1980 AHSME Problems/Problem 29

Problem

How many ordered triples $(x,y,z)$ of integers satisfy the system of equations below?

$\begin{align*} x^2 - 3xy + 2y^2 - z^2 &= 31 \\ -x^2 + 6yz + 2z^2 &= 44 \\ x^2 + xy + 8z^2 &= 100 \end{align*}$

$\text{(A)}\ 0 \qquad \text{(B)}\ 1 \qquad \text{(C)}\ 2 \qquad \text{(D)}\ \text{a finite number greater than 2}\qquad \text{(E)}\ \text{infinitely many}$

Solution 1 (Sum of Squares)

We are considering the sum of three equations:

$x^2 - 2xy + 2y^2 + 6yz + 9z^2 = (x - y)^2 + (y + 3z)^2 = 175.$

Since $x, y, z$ are integers, this implies that $175$ can be written as the sum of two squares, i.e.,

$175 = a^2 + b^2,$

where $a$ and $b$ are integers.

However, $175 \equiv 3\ (\mathrm{mod}\ 4)$ , but $a^2$ and $b^2$ must each be congruent to either $0$ or $1 (\mathrm{mod}\ 4)$ . So this equation, and therefore this system, has $0$ integer solutions. $\fbox{(A)}$

Wwei.yu (talk) 22:09, 28 March 2020 (EDT)

Solution 2 (Eliminate Cross Terms)

First, to eliminate the $xy$ term, multiply both sides of the third equation by $3$ to get $3x^2 + 3xy + 24z^2 = 300$ , and then add it to the first equation to get $4x^2 + 2yz + 23z^2 = 331$ .

Next, to eliminate the $yz$ term, multiply both sides of the new equation by $-3$ to get $-12x^2 - 6yz - 69z^2 = -993$ , and then add it to the second equation to get $-13x^2 - 67z^2 = -949$ .

- _DATA_:
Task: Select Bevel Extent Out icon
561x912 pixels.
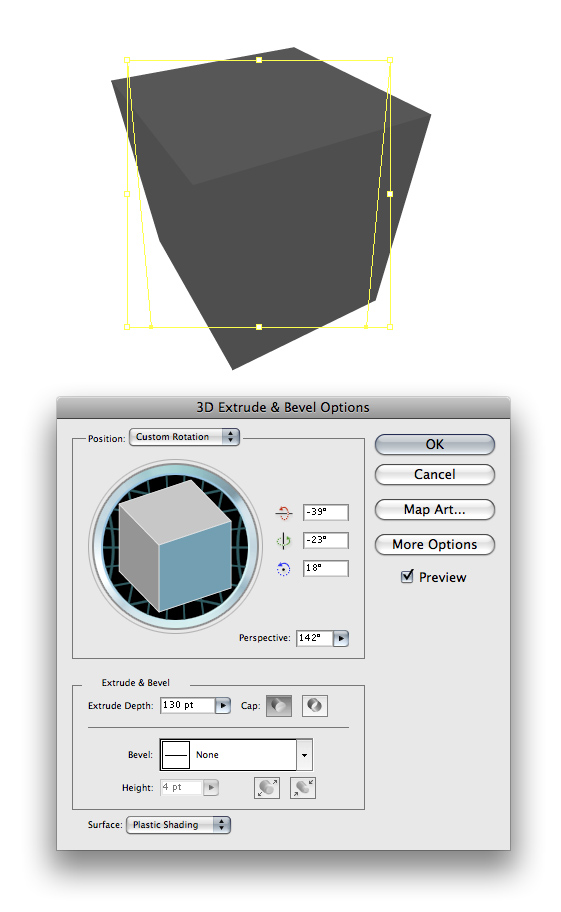Action: [267, 788]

- _TASK REQUIREMENTS_:
(1) On the AHSME problem page, restate the passage from "Solution 1 (Sum" up to and including "and $b$ are integers.", substituting "whole numbers" for "integers".
(2) List all of the answer choices offered for the problem on the AHSME problem page, each with its letter.

- _RESPONSES BY TASK_:
(1)
Solution 1 (Sum of Squares)

We are considering the sum of three equations:

$x^2 - 2xy + 2y^2 + 6yz + 9z^2 = (x - y)^2 + (y + 3z)^2 = 175.$

Since $x, y, z$ are whole numbers, this implies that $175$ can be written as the sum of two squares, i.e.,

$175 = a^2 + b^2,$

where $a$ and $b$ are whole numbers.

(2)
(A) 0
(B) 1
(C) 2
(D) a finite number greater than 2
(E) infinitely many